In London Elizabeth II led tributes to the war dead, including the growing military death toll in Afghanistan. But among the dwindling band of survivors, the last British veteran of the Great War stayed away from official events.
President Nicolas Sarkozy and Chancellor Angela Merkel rekindled the flame on the Tomb of the Unknown Soldier at the Arc de Triomphe in Paris and vowed that their nations would never wage war on each other again.
Sarkozy said at the ceremony: “We are not commemorating the victory of one people over another but an ordeal that was equally terrible for each side.
“German orphans cried over the death of their fathers in combat just as French orphans did,” he added.

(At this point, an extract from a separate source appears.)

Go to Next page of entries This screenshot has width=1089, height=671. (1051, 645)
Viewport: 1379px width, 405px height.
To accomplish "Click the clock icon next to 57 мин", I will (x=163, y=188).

A visibly moved Merkel shook the hands of frail, grey-haired veterans of World War II.
Born after the war, she and Sarkozy bear none of the personal scars that marked previous French-German gestures – most notably the 1984 visit by president Francois Mitterrand and chancellor Helmut Kohl to the French battle site of Verdun. Mitterrand was injured in World War II in Verdun, while Kohl’s father fought in the area in World War I.
At the encounter between Merkel and Sarkozy, flag-waving bystanders and chattering schoolchildren lent a note of cheerfulness to the sombre ceremony.

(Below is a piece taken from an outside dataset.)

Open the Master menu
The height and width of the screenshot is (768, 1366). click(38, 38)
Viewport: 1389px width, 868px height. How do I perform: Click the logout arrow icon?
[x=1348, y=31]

While the leaders paid homage to the war dead, much of the talk was about the future, from policy to conflict resolution.
“The Germans and the French, once bitter enemies, now stand united as neighbours in a way that nourishes hope and confidence that elsewhere in the world, too, deep trenches can be bridged and overcome,” Merkel said in her speech.
“One must learn to rise above one’s history. What happened cannot be forgotten, but there is a force that can help us ... the force of reconciliation.”
The 1914-18 conflict set the tone for the 20th century’s litany of brutality and in terms of sheer mass battlefield killing has rarely been equalled.
German leaders have attended World War I memorial events in France before, most notably when Kohl took Mitterrand’s hand in Verdun, the scene of one of the fiercest battles of the war.
But Merkel’s visit was the first time a German leader had attended the Armistice Day ceremony in Paris marking the defeat of Germany and was seen as a signal of ever closer ties between the two neighbours.
“We cannot wipe out the past but there is a force which can help us to bear it: The power of reconciliation,” Merkel said in a speech.
The two leaders observed a moment of silence – at the 11th hour of the 11th day of the 11th month – to mark the moment 91 years ago when the guns stopped firing across Europe after Germany signed an Armistice Treaty.
In Britain too, people fell silent to remember those who fought and gave their lives in the war.
Elizabeth II led commemorations at a service at Westminster Abbey in London which was also attended by Prime Minister Gordon Brown.
Yesterday’s service at the Abbey was held following the deaths this year of the final three veterans of the war living in Britain.
William Stone died in January, aged 108, followed in July by Henry Allingham, 113, and Harry Patch, 111.
Brown has faced severe criticism this week over the war in Afghanistan, where a new generation of British service personnel are making the ultimate sacrifice.
In Camp Bastion, the main British base in Helmand province in Afghanistan, a gun salute marked the start of a two-minute silence and people stood still to pay their respects.
In the United States, where November 11 is a national holiday, Veterans’ Day, President Barack Obama attended a traditional wreath-laying ceremony at the Tomb of the Unknowns at Arlington National Cemetery near Washington.
Solemn services took place across Australia to remember those killed in action in the war the country joined as part of the British Empire.
Claude Choules, the 108-year-old last British veteran of the Great War, who lives in Australia, stayed away from official events in his adopted country.
His daughter Daphne Edinger said Choules, who lives in a nursing home in Perth, had been scarred by his experiences and chose not to celebrate the Armistice or other veterans’ days.
Choules served on HMS Revenge during a 41-year naval career that spanned both world wars, witnessing the surrender of the German Imperial Navy in 1918 and the scuttling of the fleet in Scapa Flow.
The last American veteran is Frank Buckles, 108, while Canadian John Babcock also survives.
Meanwhile, eight Belgian buglers led a solemn last post ceremony at the world-famous Menin Gate war memorial yesterday to remember the dead.
Poppy petals fell from the arched memorial to commemorate the deaths after dignitaries and politicians from Belgium, Britain, Canada, New Zealand, Australia and India paused for two minutes’ silence at 11am to mark the November 11 armistice.
The Menin Gate has the names of 55,000 missing soldiers engraved on its walls. A further 35,000 names of the missing are listed at the Tyne Cot military cemetery, which contains 12,000 graves – making it the largest Commonwealth military burial site in the world.